The logger provides several (number and size are user-defined) pre-allocated buffers which threads can 'register' to and receive a private buffer. In addition, a single, shared buffer is also pre-allocated (size is user-defined). The number of buffers and their size is modifiable at runtime (not yet implemented).

Worker threads write messages in one of 3 ways that will be described next, and an internal logger threads constantly iterates the existing buffers and drains the data to the log file.

As all allocations are allocated at the initialization stage, no special treatment it needed for "out of memory" cases.

The following writing levels exist: 

  1. Level 1 - Lockless writing: Lockless writing is achieved by assigning each thread a private ring buffer. A worker threads write to that buffer and the logger thread drains that buffer into a log file.

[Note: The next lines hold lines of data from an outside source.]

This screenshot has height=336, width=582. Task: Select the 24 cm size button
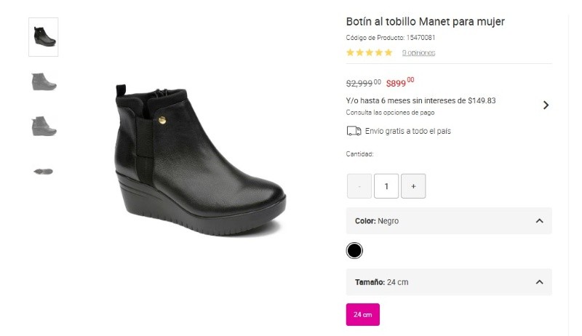(x=362, y=315)
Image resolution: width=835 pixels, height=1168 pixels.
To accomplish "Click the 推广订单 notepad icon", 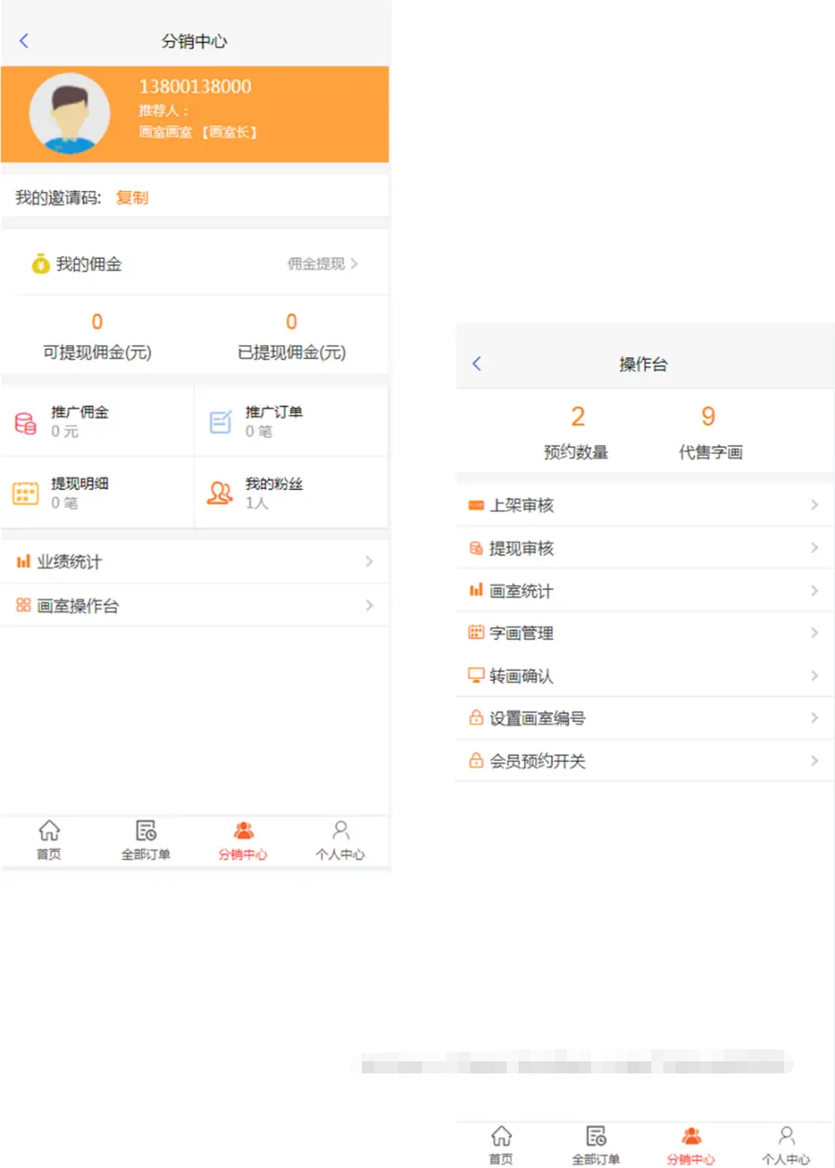I will (x=220, y=422).
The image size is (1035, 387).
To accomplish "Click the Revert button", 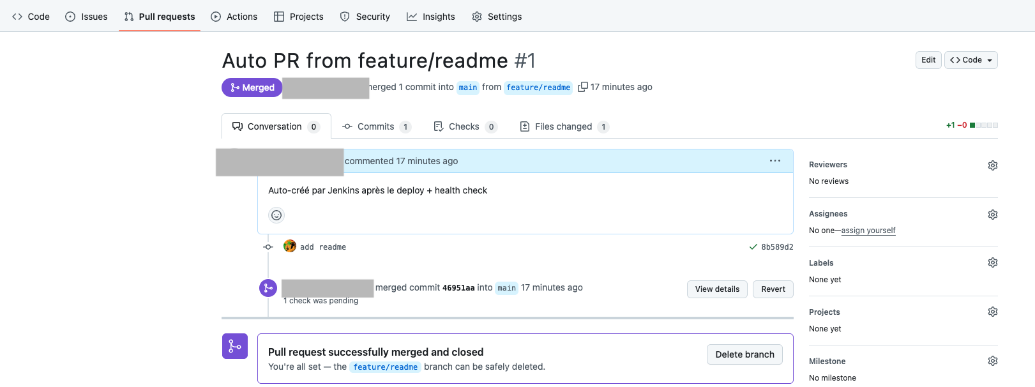I will (x=773, y=289).
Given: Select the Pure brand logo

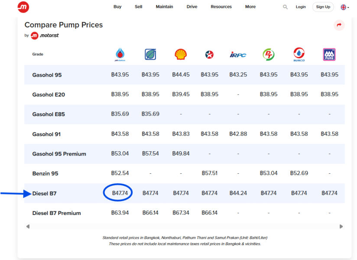Looking at the screenshot, I should pos(329,55).
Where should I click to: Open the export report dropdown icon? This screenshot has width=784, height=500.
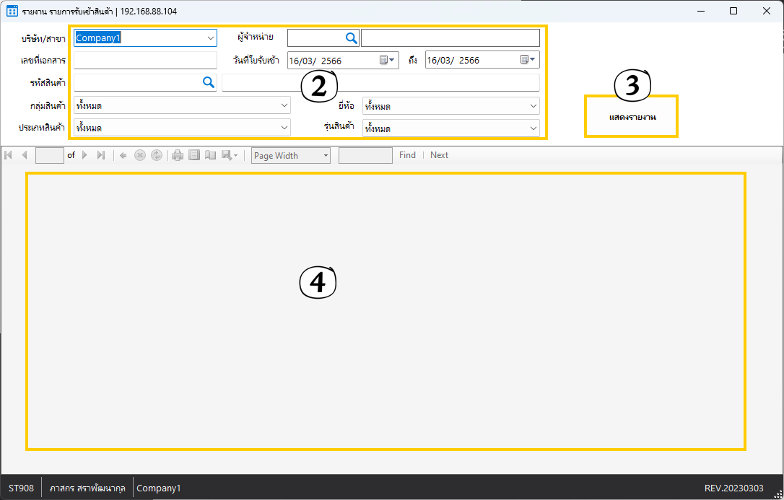tap(230, 155)
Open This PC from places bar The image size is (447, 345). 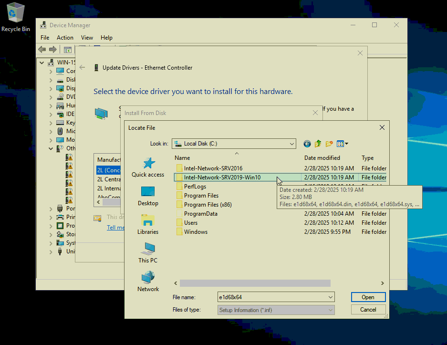(x=148, y=253)
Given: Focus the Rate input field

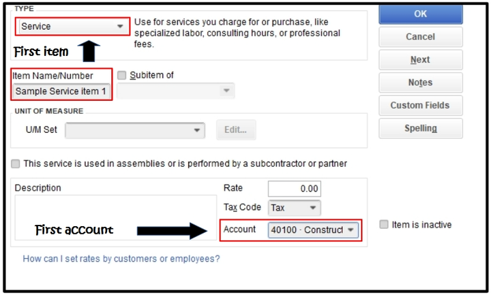Looking at the screenshot, I should pos(294,189).
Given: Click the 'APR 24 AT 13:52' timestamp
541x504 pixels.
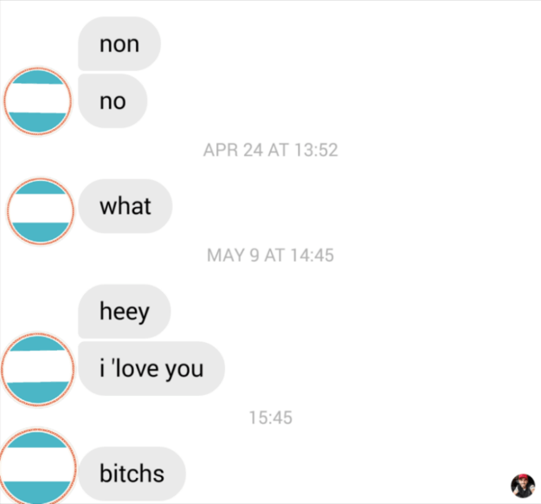Looking at the screenshot, I should tap(270, 150).
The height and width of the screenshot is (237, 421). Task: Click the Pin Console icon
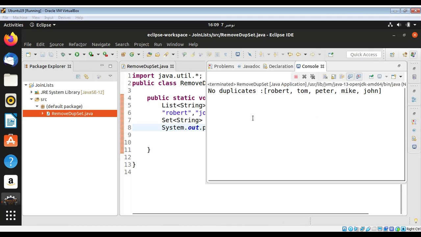click(x=371, y=77)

In case the private ring buffer is full and not yet drained, or in case the worker thread has not registered for a private buffer, we fall down to the following writing methods:

  1. Level 2 - Shared buffer writing: The worker thread will write it's data into a buffer that's shared across all threads. This is done in a synchronized manner.

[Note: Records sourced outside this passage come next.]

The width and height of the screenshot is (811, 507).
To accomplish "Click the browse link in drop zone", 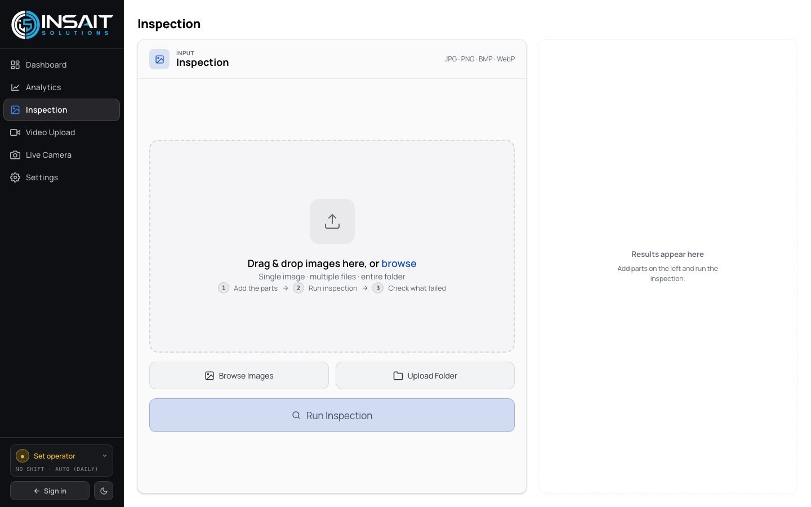I will (399, 264).
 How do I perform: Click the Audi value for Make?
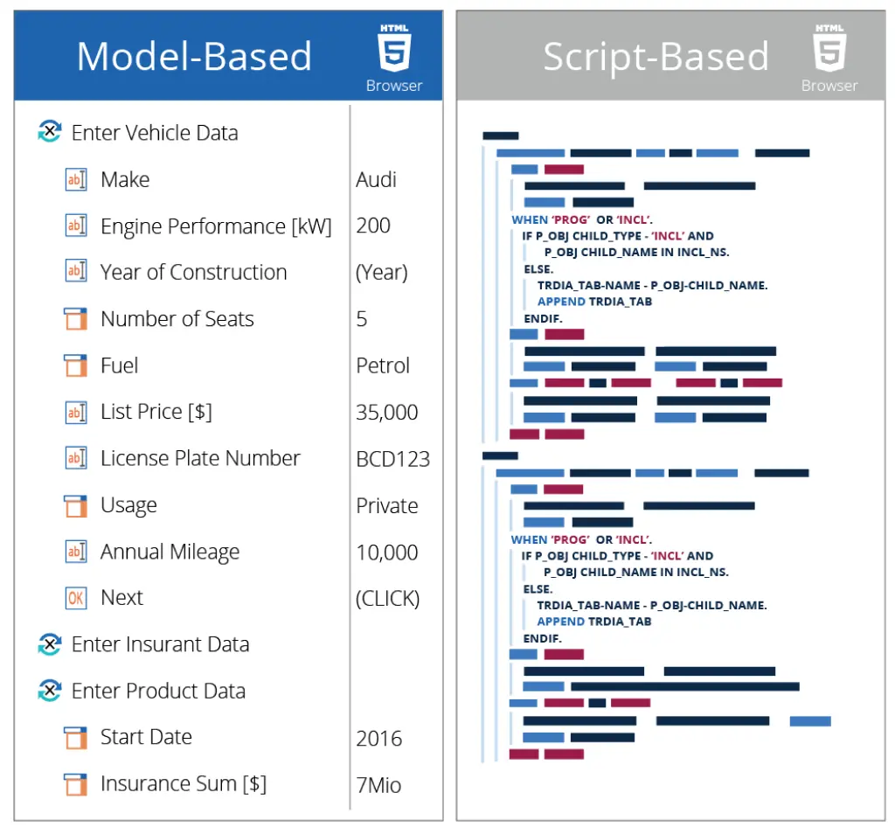pos(376,180)
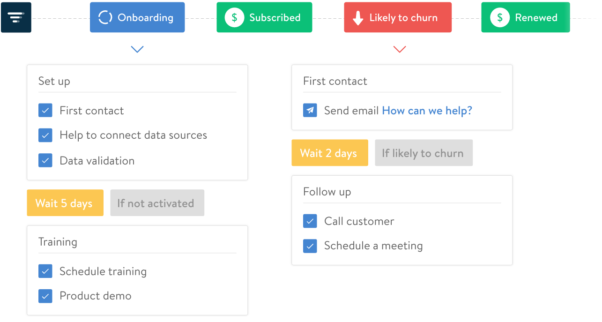Toggle the First contact checkbox
Image resolution: width=602 pixels, height=322 pixels.
(x=45, y=111)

In case the private ring buffer is full and not yet drained AND the shared ring buffer is full and not yet drained, or in case the worker thread has not registered for a private buffer, we fall down to the last writing method:

  1. Level 3 - Direct write: This is the slowest form of writing - the worker thread directly write to the log file.

The idea behind this utility is to reduce as much as possible the impact of logging on runtime. Part of this reduction comes at the cost of having to parse and reorganize the messages in the log files using a dedicated tool (yet to be implemented) as there is no guarantee on the order of logged messages.

This is agreeable compromise for reducing load on running system. As, most of the times, logs are used for debugging, and are mostly debugged in isolation after the event happens, if there exists a tool to get things ordered, then it should be fine. 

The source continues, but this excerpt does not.